In order to better quantify the recent evolution of carbon storage, an international team of researchers took advantage of vertical profiles carried out by airplanes above four strategic points between 2010 and 2018. Thus, the flows of CO2 and carbon monoxide (CO) could be observed with unprecedented precision at the scale of the Amazon basin. The 590 samples collected made it possible to draw up a fine and coherent picture which largely extends the conclusions obtained by previous work.
Amazonia: from sinks to carbon sources
While the western Amazon absorbs as much carbon as it emits (the balance is therefore neutral), the data shows that the east and southeast of the basin have instead become net sources. In other words, more carbon returns to the atmosphere as CO2 than it enters soils and plants. This negative balance is mainly due to the dry season, when water stress, deforestation and fires massively affect the region.
In total, the researchers therefore found that the Amazon now emits more carbon than it absorbs.
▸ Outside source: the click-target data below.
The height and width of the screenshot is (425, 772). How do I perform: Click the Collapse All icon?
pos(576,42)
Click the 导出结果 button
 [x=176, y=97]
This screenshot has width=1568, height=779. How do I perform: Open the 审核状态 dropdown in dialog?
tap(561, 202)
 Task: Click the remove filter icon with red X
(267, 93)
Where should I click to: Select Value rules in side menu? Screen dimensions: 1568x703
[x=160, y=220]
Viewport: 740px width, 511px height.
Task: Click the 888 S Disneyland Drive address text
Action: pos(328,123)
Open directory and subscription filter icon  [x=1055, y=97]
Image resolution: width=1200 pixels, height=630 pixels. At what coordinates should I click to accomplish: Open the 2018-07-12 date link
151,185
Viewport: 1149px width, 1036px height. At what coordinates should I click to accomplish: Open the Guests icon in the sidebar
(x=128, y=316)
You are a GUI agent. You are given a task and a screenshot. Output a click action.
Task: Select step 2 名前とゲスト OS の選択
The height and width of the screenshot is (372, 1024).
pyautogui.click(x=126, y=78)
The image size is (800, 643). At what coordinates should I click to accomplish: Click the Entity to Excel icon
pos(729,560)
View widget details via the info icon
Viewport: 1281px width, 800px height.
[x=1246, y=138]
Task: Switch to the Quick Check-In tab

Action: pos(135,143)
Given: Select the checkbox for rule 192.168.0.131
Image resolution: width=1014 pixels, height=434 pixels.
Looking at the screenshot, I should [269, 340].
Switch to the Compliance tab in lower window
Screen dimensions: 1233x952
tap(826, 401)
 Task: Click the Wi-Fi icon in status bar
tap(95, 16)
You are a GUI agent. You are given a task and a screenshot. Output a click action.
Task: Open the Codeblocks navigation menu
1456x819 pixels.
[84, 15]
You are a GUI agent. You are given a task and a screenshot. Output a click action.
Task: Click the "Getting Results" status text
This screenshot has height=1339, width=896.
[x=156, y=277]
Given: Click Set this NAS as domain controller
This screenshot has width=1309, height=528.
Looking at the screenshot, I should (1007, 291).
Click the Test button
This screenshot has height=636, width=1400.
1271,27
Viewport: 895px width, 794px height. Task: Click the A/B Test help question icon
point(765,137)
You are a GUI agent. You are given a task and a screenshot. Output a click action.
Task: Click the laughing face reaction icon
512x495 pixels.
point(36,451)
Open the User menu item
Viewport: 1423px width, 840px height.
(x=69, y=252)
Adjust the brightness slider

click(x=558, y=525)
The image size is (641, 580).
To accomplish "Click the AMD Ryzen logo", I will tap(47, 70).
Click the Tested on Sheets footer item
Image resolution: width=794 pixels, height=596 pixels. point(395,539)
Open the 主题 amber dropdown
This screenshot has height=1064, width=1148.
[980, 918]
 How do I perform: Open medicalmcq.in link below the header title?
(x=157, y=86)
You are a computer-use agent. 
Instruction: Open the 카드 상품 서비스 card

This flow is estimated at one billion tonnes of carbon per year. Through his activities, both directly through land clearing and indirectly through climate change, Man has transformed this gigantic carbon sink into a net emitter. This reality thus reminds us once again of the disproportion of our influence on the planetary environment.
The results confirm that the Amazon is close to a point of no return where most of the forest would irreversibly switch to a savannah regime, de-stocking worrying amounts of carbon. “This is in line with recent studies which indicate an increase in tree mortality and a reduction in photosynthesis due to climate change across the Amazon,” the paper notes in its summary. In addition to the catastrophic loss of biodiversity, such a development would then further accentuate global warming.